The highest priority for spending the gas tax is proven and viable measures to reduce the amount of petroleum energy used. That should be obvious; it’s a motor fuel tax rebate, so spend it to use less motor fuel, more efficiently.

Do the simple, cost-effective measures first. Fix potholes, improve streets, undo previous mistakes that create transportation bottlenecks, re-program traffic lights to reduce congestion and idling in traffic, automatically cycle low-priority electric loads like hot water heaters in city buildings during peak use when the diesel generators are running, convert some city vehicles to cleaner, more sustainable fuels like liquefied petroleum gas or compressed natural gas.

Defer the unproven greenwashed fantasies to the future, and do the practical common-sense stuff now.

Don’t spend the gas tax on foolish marketing schemes to sell your ideas. They don’t work, only appeal to the converted, and it’s a waste of money.

People are already overwhelmed with too much sound and visual pollution, they tune it all out. The people you are trying to motivate will ignore it, and you irritate those who already understand and are doing their best.

The most effective way to motivate the public is to make the things you don’t want them to do expensive, and the things you want them to do cheap. Nothing else works as well, regardless of what any self-serving marketing studies say.

Instead, spend marketing money to directly affect people with fee and tax reductions.
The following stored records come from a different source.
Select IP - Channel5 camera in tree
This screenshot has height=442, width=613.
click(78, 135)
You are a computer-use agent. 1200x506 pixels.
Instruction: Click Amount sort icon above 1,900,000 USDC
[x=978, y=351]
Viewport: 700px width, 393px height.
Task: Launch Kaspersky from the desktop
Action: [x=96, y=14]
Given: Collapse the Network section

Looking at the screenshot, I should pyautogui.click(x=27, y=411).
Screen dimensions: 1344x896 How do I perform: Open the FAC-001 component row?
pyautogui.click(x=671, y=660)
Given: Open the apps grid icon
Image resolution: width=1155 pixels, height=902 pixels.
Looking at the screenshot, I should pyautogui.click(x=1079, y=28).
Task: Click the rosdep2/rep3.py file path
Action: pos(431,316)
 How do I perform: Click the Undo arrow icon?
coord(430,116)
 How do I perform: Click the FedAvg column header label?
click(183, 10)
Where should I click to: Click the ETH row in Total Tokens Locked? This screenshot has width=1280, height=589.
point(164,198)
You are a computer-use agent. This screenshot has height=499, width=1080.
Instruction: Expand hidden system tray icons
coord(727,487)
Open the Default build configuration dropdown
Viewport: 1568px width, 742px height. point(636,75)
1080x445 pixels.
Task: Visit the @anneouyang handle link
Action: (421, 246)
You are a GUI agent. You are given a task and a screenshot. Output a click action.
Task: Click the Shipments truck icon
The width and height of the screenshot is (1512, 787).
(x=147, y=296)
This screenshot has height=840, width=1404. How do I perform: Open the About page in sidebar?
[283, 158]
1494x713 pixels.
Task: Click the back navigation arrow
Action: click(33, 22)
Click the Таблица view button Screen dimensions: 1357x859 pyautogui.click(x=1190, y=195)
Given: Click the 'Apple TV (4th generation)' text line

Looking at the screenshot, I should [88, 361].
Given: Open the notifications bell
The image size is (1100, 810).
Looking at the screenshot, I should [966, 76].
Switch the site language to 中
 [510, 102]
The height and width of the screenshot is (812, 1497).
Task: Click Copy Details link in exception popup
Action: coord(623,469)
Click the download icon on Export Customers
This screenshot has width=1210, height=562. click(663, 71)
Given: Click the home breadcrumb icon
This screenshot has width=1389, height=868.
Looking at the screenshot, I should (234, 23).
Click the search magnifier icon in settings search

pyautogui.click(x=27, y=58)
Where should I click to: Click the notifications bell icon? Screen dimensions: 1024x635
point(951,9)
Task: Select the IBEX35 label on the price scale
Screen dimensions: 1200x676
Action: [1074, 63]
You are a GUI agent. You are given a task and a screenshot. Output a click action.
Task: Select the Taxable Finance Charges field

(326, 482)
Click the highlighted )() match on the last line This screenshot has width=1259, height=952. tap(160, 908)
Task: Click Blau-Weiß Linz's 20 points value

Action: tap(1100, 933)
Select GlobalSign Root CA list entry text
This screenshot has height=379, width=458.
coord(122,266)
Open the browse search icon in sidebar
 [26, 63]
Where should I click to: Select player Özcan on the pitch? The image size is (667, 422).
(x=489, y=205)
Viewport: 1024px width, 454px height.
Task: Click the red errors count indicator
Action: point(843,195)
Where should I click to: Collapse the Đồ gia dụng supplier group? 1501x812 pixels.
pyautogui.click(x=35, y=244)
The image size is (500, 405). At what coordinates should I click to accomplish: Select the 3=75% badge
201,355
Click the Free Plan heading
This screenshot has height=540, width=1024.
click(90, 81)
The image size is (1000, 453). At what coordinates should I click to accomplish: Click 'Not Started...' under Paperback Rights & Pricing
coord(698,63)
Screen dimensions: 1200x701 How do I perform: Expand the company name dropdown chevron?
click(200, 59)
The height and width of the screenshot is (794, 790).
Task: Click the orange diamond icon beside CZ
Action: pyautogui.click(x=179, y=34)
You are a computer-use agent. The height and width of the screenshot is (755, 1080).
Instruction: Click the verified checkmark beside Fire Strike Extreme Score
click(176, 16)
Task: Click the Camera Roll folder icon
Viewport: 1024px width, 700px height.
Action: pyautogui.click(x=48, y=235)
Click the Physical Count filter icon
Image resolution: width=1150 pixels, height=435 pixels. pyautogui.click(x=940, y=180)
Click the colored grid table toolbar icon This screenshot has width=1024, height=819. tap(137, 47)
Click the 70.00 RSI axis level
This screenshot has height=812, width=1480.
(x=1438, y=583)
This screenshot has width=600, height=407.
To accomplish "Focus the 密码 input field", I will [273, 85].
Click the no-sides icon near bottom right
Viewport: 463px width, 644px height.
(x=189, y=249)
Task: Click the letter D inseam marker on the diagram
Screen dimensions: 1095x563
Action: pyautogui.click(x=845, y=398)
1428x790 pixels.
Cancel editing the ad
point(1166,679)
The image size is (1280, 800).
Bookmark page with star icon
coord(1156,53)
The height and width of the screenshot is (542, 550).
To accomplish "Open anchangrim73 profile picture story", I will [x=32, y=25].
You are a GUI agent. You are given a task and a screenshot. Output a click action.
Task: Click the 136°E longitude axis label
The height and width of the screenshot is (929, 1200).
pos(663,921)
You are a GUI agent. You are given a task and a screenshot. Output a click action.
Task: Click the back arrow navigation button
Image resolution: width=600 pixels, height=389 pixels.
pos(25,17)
Don’t try to con us with the eco-propaganda du jour, it insults our intelligence, and just wastes our tax dollars.

Don’t be conned by slick salespeople in a cloak of green. Spend our gas tax wisely and respectfully for what it was intended; that will be your legacy.

Most importantly, tell the city departments to keep spending within their budgets, and don’t come to the taxpaying voter through city council to ask us for more money to fund their pet projects. Make them do their job with the money we gave them, or find someone who will.

In recent years we’ve seen too much frivolous misspending of taxpayer dollars by the city, so don’t be surprised that we now want more accountability, more transparency, and public oversight on how you spend the money the taxpayers of Canada give you to run our city.